Most importantly, NBN is at a major inflection in earnings (last quarter earnings were up 82% YoY) and I believe the company will earn around $2.60 in 2018 (a 15+ish% ROE) and continue to compound earnings between 15-20% in the medium-term. At a conservative 12x 2018 earnings discounted back to today I believe fair-value is $28.5 - over 100% higher. In addition, trading at 1.1x tangible book and .9x economic tangible book there is a strong margin of safety.
For investors willing to take a longer view I do not think it is a stretch to see the stock being a multi-bagger.
At 15x 2019 earnings, at the low end of peers with substanially lower ROEs and growth prospects, the stock would be $45.
Management, History, and Board
NBN is run by Richard Wayne. Richard started Capital Crossing Bank and in 1996 focused on a strategy of buying discounted, performing small-balance commercial loans. At their peak they were able to have on balance sheet over $700 million of these assets, and when they felt the opportunity was maxed out, they turned around, and from 2000 to 2007 repurchased 50% of the outstanding shares before selling the bank at 3x tangible book*.
Act II
In December 2010, an entity managed by Wayne, FHB Formation LLC, got approval to acquire NBN.
In connection with the merger, the company made the following commitments - to maintain a tier 1 leverage ratio of at least 10%; to maintain a total capital ratio of at least 15%; and to limit purchased loans to 40% of total loans. The purchased loan limitation is important and will be discussed further below.
I think it is also worth noting that the board here is not your typical community bank board - the Chairman is Robert Glauber a former Under Secretary of the Treasury for Finance and former CEO of NASD. Another Board Member is Mathew Botein, former Head of Alternative Investments at BlackRock.
What they do
NBN's bread and butter is purchasing at a discount performing, small-balance loans that are primarily secured by commercial real estate. They have set up a national infrastructure to source, due-diligence, and close these assets.
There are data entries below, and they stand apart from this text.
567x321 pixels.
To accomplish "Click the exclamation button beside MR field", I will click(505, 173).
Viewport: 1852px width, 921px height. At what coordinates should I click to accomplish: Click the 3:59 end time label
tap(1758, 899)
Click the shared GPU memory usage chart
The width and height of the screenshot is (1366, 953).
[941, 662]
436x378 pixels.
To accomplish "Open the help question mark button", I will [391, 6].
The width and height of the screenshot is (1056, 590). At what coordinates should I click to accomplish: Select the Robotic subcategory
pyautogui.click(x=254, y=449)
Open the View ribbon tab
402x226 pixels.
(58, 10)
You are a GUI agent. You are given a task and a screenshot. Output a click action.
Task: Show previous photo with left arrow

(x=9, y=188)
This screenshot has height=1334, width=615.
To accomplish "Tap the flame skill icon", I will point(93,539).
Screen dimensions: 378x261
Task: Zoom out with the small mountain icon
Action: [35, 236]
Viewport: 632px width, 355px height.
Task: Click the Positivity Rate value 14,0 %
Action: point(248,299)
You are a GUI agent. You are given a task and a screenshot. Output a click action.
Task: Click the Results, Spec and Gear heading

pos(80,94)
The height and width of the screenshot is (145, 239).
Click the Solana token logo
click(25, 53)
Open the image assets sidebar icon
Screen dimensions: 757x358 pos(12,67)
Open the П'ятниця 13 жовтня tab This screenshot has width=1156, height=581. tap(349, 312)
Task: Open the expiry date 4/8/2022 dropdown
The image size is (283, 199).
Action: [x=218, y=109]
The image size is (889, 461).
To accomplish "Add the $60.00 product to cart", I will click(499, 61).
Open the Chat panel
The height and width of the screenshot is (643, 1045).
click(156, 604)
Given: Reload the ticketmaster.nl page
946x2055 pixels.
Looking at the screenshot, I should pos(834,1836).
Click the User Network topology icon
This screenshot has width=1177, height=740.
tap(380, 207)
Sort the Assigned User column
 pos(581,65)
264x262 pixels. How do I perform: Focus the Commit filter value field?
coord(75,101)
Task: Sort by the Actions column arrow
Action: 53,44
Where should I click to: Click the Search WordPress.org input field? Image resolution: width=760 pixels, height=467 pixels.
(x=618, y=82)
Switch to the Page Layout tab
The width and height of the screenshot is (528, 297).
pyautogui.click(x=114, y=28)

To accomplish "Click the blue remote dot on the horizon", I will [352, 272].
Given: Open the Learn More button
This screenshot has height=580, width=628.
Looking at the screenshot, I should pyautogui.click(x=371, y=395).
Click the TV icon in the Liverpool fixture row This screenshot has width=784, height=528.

This market exists because banks regularly dispose of unwanted or non-strategic relationship assets. Furthermore, and likely a source of additional future growth, consolidations often force banks to sell assets that would give them above desired exposure to any segment, geography, or collateral. Competition is fairly limited as PE buyers are focused on larger balance loans, have a higher cost of funding, and few if any banks desire to own out-of-market loans.
Their Loan Acquisition and Servicing Group ("LASG") underwrites each loan, which entails an internal analyst reviewing the file, working with local counsel to determine the quality of the documentation and its enforceability, collateral evaluations, an environmental assessment, and a property inspection.
They typically bid on multiples of what they actually win - in fiscal '16 they reviewed 105 transactions with unpaid principal balance ("UPB") of $800 million, placed bids on 61 transactions worth $256 million of UPB, and closed 35 transactions with $109 million of UPB.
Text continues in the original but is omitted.